** REQUIREMENT **
The output must start at the line containing "The image size" in the records below and stop at the last line, matching each line exactly and leaving out every picture.

Collection entries
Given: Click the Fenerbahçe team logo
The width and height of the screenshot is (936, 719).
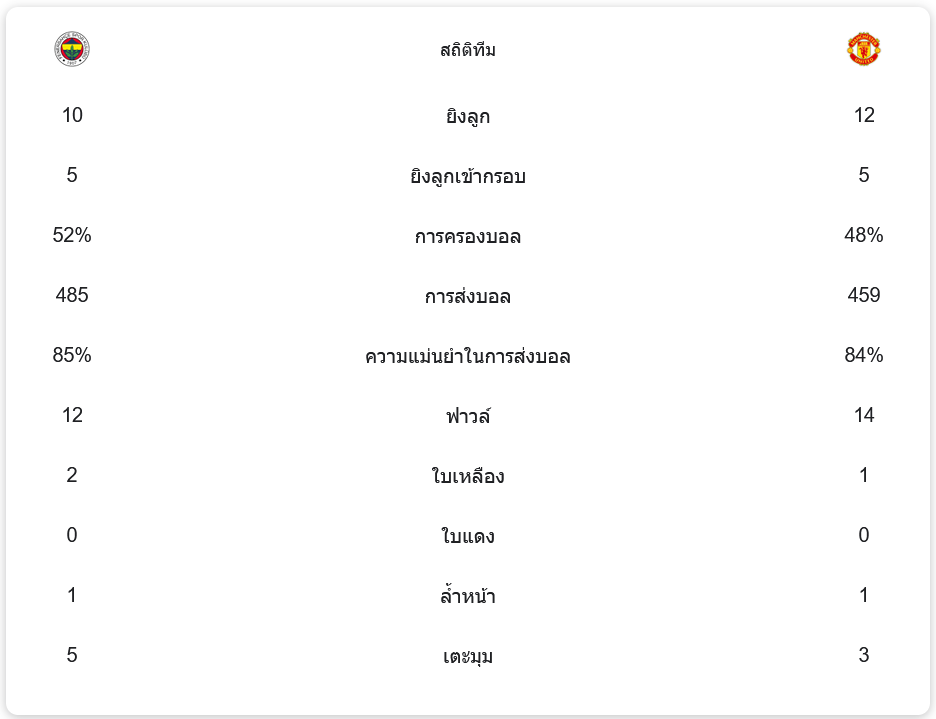Looking at the screenshot, I should click(72, 49).
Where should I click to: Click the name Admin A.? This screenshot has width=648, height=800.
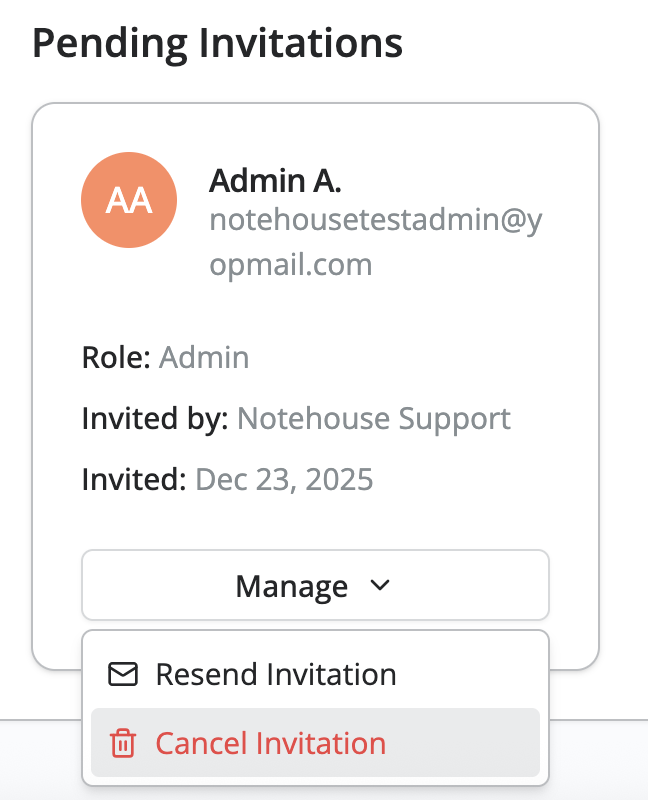click(277, 181)
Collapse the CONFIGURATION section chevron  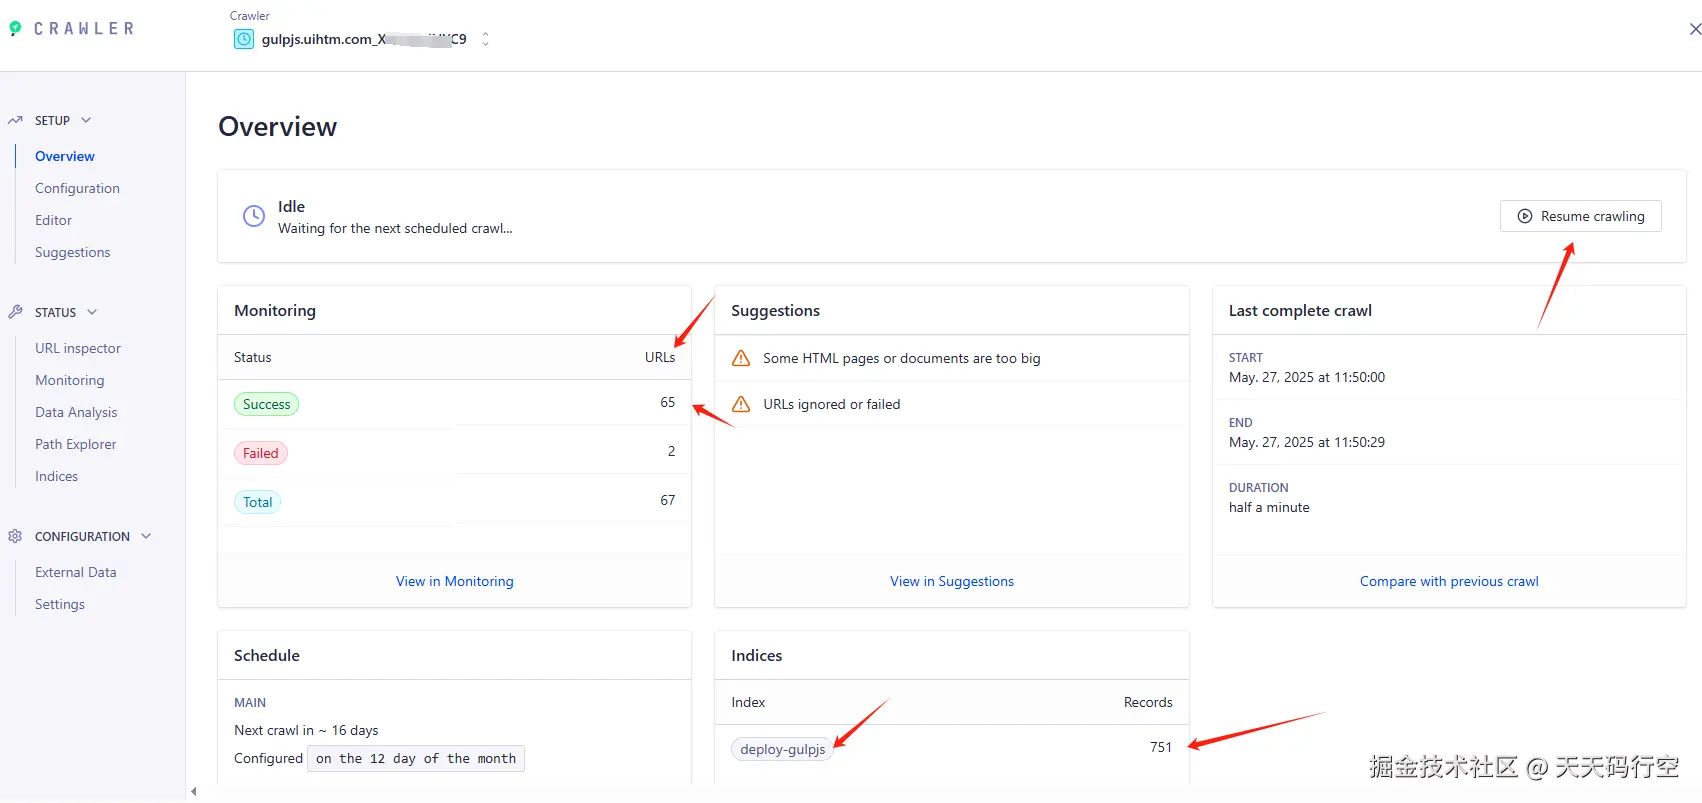(x=146, y=536)
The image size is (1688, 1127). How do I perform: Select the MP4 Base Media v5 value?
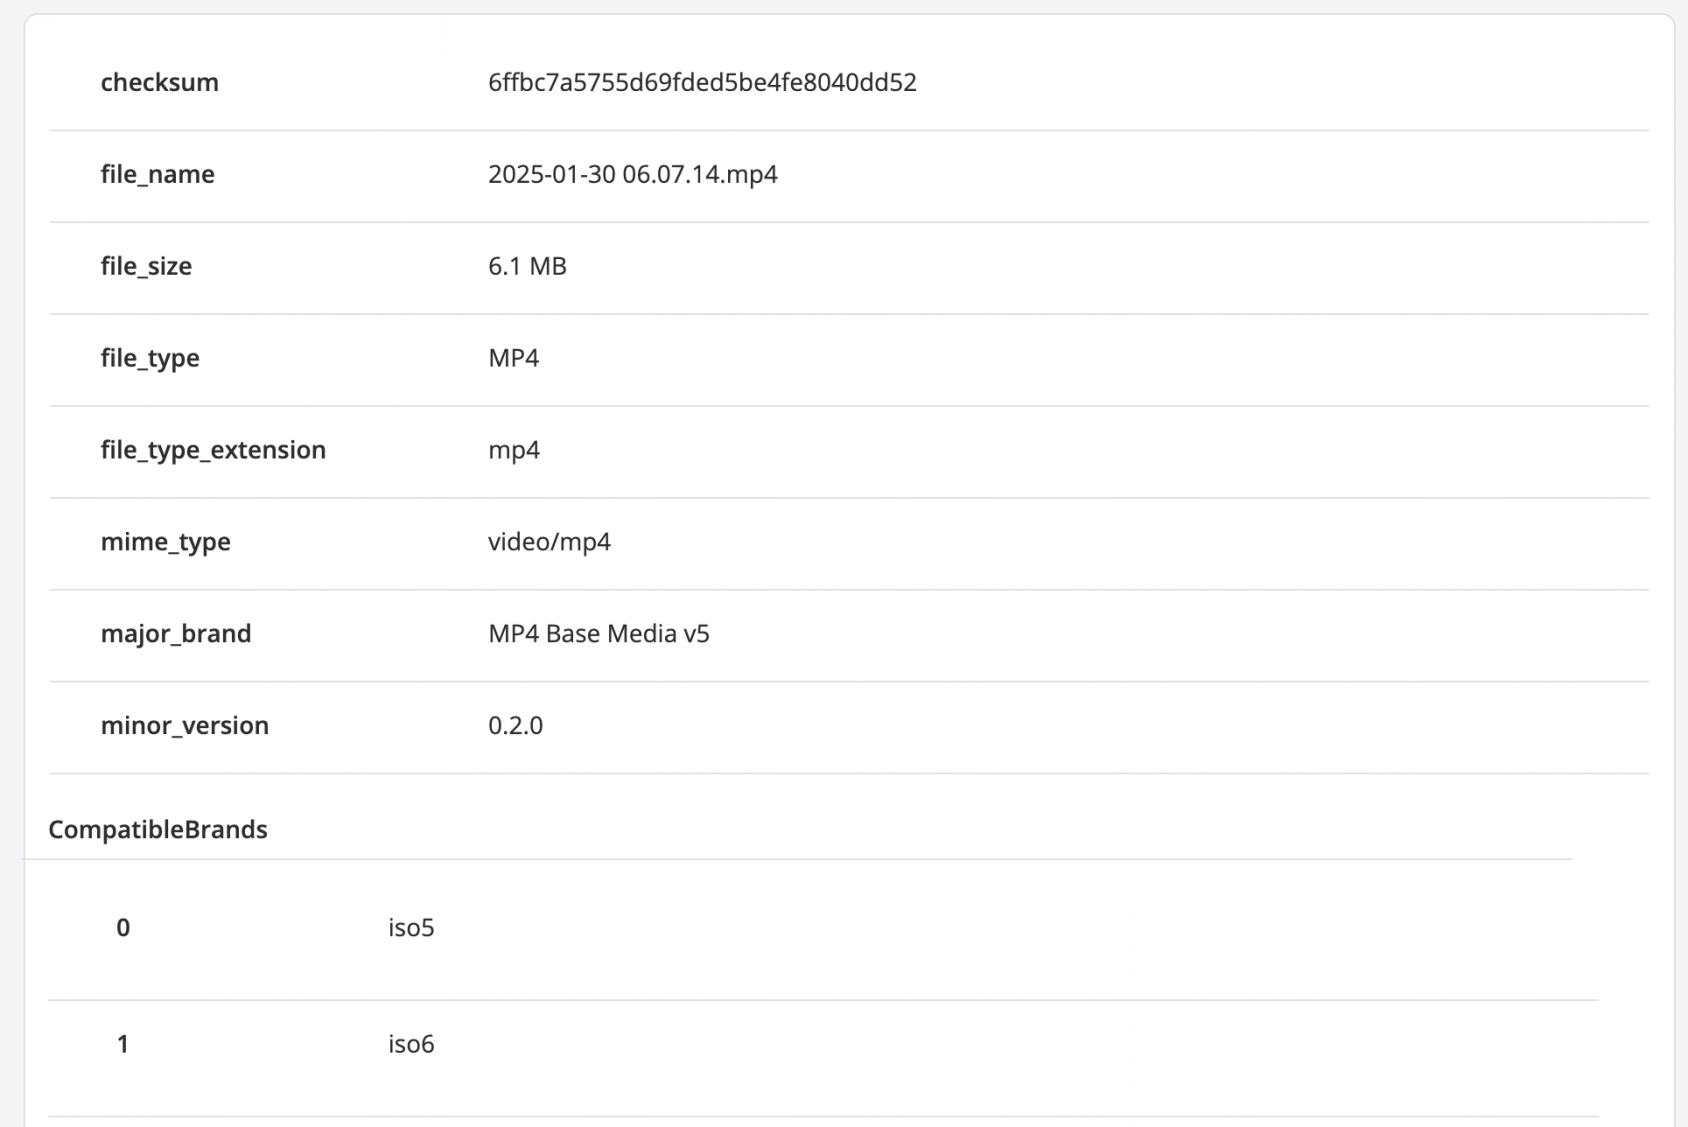tap(598, 634)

** TASK RESULT **
The image size is (1688, 1127). How do I perform: Select the MP4 Base Media v5 value?
tap(598, 634)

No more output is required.